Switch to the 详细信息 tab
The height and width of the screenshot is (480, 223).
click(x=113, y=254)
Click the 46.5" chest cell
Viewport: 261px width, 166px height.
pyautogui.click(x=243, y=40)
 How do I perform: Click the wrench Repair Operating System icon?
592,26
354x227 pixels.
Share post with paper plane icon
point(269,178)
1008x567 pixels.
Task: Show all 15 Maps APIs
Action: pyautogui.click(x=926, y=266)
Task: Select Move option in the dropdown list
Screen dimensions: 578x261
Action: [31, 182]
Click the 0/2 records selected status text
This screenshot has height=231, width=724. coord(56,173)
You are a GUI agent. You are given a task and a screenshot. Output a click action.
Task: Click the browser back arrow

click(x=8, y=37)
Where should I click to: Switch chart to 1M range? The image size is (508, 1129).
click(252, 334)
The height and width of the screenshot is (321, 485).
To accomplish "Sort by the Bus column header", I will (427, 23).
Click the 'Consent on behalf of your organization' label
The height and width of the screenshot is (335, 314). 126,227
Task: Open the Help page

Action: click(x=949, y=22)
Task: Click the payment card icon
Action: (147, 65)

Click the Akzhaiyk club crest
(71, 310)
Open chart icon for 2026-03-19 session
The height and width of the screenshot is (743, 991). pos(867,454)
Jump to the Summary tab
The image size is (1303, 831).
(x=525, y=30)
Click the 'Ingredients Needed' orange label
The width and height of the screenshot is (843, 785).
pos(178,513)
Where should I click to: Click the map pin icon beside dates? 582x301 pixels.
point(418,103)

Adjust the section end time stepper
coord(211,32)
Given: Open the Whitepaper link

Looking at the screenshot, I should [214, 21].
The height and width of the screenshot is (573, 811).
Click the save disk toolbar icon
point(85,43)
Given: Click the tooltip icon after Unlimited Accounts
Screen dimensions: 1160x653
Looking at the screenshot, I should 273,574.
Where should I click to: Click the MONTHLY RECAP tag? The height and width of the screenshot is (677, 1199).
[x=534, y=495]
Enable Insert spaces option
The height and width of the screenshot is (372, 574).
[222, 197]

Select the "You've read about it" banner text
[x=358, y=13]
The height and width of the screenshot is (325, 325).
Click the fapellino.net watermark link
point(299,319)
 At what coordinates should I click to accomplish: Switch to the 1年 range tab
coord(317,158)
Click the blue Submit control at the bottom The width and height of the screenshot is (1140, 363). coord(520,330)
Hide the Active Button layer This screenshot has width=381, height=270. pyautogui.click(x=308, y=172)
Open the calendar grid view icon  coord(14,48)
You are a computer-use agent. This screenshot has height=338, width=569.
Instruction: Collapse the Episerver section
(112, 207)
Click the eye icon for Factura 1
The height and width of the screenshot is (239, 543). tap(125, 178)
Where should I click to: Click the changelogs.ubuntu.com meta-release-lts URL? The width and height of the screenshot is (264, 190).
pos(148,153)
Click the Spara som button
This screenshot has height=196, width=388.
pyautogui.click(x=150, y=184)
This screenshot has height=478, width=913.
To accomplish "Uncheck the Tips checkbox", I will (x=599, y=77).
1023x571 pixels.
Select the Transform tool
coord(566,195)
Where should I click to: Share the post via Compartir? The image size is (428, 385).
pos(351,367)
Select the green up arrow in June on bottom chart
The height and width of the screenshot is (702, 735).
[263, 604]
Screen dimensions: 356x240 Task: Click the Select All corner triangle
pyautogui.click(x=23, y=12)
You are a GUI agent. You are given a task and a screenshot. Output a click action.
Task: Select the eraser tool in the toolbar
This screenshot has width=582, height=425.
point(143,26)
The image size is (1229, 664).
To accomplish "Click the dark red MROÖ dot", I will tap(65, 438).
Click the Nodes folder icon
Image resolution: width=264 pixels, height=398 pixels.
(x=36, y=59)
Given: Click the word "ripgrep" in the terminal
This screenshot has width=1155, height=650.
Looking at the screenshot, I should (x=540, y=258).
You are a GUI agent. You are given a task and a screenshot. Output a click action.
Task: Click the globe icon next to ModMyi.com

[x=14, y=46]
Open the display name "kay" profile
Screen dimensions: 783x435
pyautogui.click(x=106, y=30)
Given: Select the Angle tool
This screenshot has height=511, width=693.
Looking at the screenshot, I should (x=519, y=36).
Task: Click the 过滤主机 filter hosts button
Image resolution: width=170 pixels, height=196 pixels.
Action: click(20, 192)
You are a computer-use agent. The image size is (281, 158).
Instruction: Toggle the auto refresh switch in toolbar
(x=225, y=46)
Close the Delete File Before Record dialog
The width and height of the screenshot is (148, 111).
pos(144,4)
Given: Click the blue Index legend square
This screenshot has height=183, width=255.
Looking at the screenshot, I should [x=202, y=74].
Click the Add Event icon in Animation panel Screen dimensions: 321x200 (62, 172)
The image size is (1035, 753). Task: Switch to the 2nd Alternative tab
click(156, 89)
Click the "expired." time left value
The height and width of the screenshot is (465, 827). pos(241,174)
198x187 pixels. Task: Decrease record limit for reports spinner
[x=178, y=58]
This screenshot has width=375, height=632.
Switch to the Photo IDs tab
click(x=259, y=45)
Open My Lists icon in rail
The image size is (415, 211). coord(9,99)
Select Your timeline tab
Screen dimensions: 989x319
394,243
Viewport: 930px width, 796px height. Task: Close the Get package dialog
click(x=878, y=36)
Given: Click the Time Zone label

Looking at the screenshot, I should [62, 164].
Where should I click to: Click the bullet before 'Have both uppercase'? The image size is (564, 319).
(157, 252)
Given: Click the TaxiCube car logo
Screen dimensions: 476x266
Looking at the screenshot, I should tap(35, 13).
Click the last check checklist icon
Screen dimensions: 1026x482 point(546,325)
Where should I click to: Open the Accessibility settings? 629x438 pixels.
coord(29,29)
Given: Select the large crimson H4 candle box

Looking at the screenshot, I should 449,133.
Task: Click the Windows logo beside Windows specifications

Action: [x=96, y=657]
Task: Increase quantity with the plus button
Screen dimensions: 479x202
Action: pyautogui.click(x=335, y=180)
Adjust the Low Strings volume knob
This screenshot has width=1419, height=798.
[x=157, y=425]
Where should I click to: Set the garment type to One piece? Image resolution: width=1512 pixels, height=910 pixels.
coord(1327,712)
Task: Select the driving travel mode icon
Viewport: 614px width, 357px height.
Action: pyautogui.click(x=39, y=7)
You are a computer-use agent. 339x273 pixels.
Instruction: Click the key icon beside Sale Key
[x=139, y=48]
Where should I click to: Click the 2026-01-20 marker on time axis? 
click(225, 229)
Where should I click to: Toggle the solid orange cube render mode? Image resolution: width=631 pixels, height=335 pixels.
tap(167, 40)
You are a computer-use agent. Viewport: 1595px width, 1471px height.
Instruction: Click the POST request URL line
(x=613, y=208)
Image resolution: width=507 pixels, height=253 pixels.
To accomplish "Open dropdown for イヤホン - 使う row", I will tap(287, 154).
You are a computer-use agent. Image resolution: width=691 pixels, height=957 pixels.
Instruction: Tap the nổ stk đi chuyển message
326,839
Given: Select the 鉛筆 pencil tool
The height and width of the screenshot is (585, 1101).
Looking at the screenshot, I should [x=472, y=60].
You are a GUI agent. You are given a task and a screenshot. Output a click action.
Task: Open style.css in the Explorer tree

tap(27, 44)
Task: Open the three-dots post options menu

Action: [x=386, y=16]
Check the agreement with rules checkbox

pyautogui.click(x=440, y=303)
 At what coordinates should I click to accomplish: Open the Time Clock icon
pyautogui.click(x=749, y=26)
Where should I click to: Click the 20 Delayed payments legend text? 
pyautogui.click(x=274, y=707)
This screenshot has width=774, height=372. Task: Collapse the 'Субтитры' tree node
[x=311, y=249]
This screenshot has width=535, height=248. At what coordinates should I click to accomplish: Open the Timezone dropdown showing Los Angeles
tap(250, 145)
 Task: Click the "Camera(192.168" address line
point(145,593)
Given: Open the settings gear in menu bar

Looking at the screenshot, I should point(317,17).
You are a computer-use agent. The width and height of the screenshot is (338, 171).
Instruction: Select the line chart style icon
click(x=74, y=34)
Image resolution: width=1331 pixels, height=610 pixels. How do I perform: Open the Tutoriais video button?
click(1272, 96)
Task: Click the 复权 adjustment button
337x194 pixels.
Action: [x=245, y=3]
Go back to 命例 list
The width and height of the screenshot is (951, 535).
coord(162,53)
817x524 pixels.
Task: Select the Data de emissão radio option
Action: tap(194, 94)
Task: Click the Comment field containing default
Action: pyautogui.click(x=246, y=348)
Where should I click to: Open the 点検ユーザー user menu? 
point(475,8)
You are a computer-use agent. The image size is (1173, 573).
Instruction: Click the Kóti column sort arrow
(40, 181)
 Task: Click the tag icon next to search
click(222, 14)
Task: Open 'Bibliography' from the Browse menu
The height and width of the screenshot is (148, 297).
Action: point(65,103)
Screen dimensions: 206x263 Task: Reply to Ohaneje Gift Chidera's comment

What you have to do:
Quote exactly the lines running from the start of the listing above through the line where "Click the 'Ingredients Needed' orange label" is found, and output no other lines.

Written solution:
Switch to the 详细信息 tab
The height and width of the screenshot is (480, 223).
click(x=113, y=254)
Click the 46.5" chest cell
Viewport: 261px width, 166px height.
pyautogui.click(x=243, y=40)
 How do I perform: Click the wrench Repair Operating System icon?
592,26
354x227 pixels.
Share post with paper plane icon
point(269,178)
1008x567 pixels.
Task: Show all 15 Maps APIs
Action: pyautogui.click(x=926, y=266)
Task: Select Move option in the dropdown list
Screen dimensions: 578x261
Action: [31, 182]
Click the 0/2 records selected status text
This screenshot has height=231, width=724. coord(56,173)
You are a GUI agent. You are given a task and a screenshot. Output a click action.
Task: Click the browser back arrow

click(x=8, y=37)
Where should I click to: Switch chart to 1M range? The image size is (508, 1129).
click(252, 334)
The height and width of the screenshot is (321, 485).
To accomplish "Sort by the Bus column header", I will (427, 23).
Click the 'Consent on behalf of your organization' label
The height and width of the screenshot is (335, 314). 126,227
Task: Open the Help page

Action: click(x=949, y=22)
Task: Click the payment card icon
Action: (147, 65)

Click the Akzhaiyk club crest
(71, 310)
Open chart icon for 2026-03-19 session
The height and width of the screenshot is (743, 991). pos(867,454)
Jump to the Summary tab
The image size is (1303, 831).
(x=525, y=30)
Click the 'Ingredients Needed' orange label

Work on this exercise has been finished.